Another short march of two and a quarter hours brought us to a village of thirty-nine round, conical huts, which possessed elaborate doorways, here and there ornamented with triangles painted red and black. The Elais gunieensis palm was very numerous near the village.
1889.
May 25.
Ugarama.
On the next day we emerged out of the forest, and camped in the strip of grass-land in the village of Ugarama, in N. lat. 0° 45′ 49″ and E. long. 30° 14′ 45″. The path had led along the crests of a narrow, wooded spur, with ravines 200 feet deep on either hand, buried by giant trees. The grass-land here did not produce that short nutritive quality which made Kavalli so pleasant, but was of gigantic spear-grasses, from 6 to 15 feet high.

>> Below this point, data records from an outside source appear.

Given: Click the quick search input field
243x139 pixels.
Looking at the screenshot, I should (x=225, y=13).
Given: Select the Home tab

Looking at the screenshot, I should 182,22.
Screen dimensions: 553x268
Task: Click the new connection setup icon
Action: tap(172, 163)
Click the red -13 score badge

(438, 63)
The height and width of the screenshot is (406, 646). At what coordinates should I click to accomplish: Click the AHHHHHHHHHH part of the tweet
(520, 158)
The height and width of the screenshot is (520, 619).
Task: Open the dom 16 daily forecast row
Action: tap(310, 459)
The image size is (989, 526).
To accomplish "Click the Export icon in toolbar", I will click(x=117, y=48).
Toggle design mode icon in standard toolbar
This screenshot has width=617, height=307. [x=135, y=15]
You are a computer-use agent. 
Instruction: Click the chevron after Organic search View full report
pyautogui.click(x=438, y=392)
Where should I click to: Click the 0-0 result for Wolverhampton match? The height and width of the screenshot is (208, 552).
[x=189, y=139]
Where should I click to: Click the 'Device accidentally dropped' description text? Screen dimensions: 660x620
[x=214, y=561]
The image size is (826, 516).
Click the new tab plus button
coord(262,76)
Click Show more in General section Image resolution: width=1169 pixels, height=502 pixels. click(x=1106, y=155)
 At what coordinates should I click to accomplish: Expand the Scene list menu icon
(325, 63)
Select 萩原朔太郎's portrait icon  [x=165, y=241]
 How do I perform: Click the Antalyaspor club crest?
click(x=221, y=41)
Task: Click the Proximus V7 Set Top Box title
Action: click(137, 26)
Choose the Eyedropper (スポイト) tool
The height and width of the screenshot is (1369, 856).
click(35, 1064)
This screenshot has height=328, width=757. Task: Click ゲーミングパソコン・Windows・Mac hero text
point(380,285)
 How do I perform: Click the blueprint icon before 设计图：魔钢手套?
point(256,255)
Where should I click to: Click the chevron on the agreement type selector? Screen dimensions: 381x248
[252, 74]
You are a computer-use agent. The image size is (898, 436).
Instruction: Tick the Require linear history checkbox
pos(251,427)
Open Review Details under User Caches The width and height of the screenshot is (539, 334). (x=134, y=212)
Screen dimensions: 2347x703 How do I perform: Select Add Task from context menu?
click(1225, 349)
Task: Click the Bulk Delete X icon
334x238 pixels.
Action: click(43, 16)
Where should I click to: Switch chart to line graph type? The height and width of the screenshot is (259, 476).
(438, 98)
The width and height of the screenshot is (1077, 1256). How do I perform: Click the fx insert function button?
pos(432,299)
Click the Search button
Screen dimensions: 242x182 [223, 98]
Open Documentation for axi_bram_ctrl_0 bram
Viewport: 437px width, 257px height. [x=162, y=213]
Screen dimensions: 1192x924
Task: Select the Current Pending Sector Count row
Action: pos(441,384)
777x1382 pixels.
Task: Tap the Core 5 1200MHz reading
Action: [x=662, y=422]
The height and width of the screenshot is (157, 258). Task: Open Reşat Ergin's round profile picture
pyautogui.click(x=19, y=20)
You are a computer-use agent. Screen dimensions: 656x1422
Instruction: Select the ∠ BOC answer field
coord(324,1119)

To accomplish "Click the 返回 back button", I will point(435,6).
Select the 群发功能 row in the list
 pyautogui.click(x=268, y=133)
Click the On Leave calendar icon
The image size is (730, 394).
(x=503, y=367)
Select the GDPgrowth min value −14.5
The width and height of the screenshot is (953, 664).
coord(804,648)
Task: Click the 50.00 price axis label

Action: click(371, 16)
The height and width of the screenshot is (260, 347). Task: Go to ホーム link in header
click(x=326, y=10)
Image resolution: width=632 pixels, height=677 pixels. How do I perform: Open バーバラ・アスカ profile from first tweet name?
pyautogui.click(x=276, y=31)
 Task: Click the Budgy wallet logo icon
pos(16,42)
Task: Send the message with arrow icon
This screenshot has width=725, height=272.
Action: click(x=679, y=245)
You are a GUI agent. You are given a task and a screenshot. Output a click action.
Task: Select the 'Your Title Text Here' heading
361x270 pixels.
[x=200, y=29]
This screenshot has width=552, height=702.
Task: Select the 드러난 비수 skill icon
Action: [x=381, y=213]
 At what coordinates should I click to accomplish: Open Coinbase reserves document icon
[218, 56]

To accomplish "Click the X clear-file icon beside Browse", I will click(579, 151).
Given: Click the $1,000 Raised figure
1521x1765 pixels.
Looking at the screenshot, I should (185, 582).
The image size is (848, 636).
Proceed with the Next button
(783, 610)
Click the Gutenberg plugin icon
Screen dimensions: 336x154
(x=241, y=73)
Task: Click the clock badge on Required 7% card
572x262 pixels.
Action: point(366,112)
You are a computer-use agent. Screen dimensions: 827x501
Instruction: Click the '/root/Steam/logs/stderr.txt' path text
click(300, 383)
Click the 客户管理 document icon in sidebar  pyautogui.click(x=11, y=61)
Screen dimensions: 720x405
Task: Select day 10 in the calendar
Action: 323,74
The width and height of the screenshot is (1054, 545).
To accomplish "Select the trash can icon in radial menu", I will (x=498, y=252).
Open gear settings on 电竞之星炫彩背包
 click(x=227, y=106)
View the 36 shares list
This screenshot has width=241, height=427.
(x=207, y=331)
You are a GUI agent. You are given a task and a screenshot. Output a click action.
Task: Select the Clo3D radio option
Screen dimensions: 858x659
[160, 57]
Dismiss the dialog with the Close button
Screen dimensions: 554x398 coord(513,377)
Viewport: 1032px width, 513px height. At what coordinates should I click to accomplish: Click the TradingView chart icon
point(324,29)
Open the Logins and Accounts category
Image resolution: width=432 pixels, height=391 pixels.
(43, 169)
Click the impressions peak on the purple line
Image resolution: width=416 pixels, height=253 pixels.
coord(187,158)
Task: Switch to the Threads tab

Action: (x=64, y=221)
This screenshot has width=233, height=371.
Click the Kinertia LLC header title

The Egyptian Hamdan made his reappearance at this camp. Left to himself he had probably discovered it hard to die alone in the lonely woods, and had repented of his folly. By this time we had become fully sensible of the difficulty we should meet each day while these people were under our charge. Low as was my estimation of them before, it had descended far below zero now. Words availed nothing, reason could not penetrate their dense heads. Their custom was to rush at early dawn along the path, and after an hour’s spurt sit down, dawdle, light a fire, and cook, and smoke, and gossip; then, when the rear-guard came up to urge them along, assume sour and discontented looks, and mutter to themselves of the cruelty of the infidels. Almost every day complaints reached me from them respecting Captain Nelson and Lieutenant Stairs. Either one or the other was reported for being exacting and too peremptory. It was tedious work to get them to comprehend that they were obeying orders; that their sole anxiety was to save them from being killed by the natives, or from losing their way; that the earlier they reached camp the better for everybody; that marches of two or three hours would not kill a child even; that while it was our duty to be careful of their lives, it was also our duty to have some regard for the Zanzibaris, who, instead of being two or three hours on the road were obliged to be ten hours, with boxes on their heads; that it was my duty also to see that the white officers were not worn out by being exposed to the rain, and mud, and shivering damp, waiting on people who would not see the benefit of walking four or five miles quickly to camp to enjoy twenty to twenty-one hours’ rest out of the twenty-four. These whining people, who were unable to walk empty-handed two and a half or three hours per day, were yellow Egyptians; a man with a little black pigment in his skin seldom complained, the extreme black and the extreme white never.
The Egyptians and their followers had such a number of infants and young children that when the camp space was at all limited, as on a narrow spur, sleep was scarcely possible. These wee creatures must have possessed irascible natures, for such obstinate and persistent caterwauling never tormented me before. The tiny blacks and sallow yellows rivalled one another with force of lung until long past midnight, then about 3 or 4 A.M. started afresh, woke everyone from slumber, while grunts of discontent at the meeawing chorus would be heard from every quarter.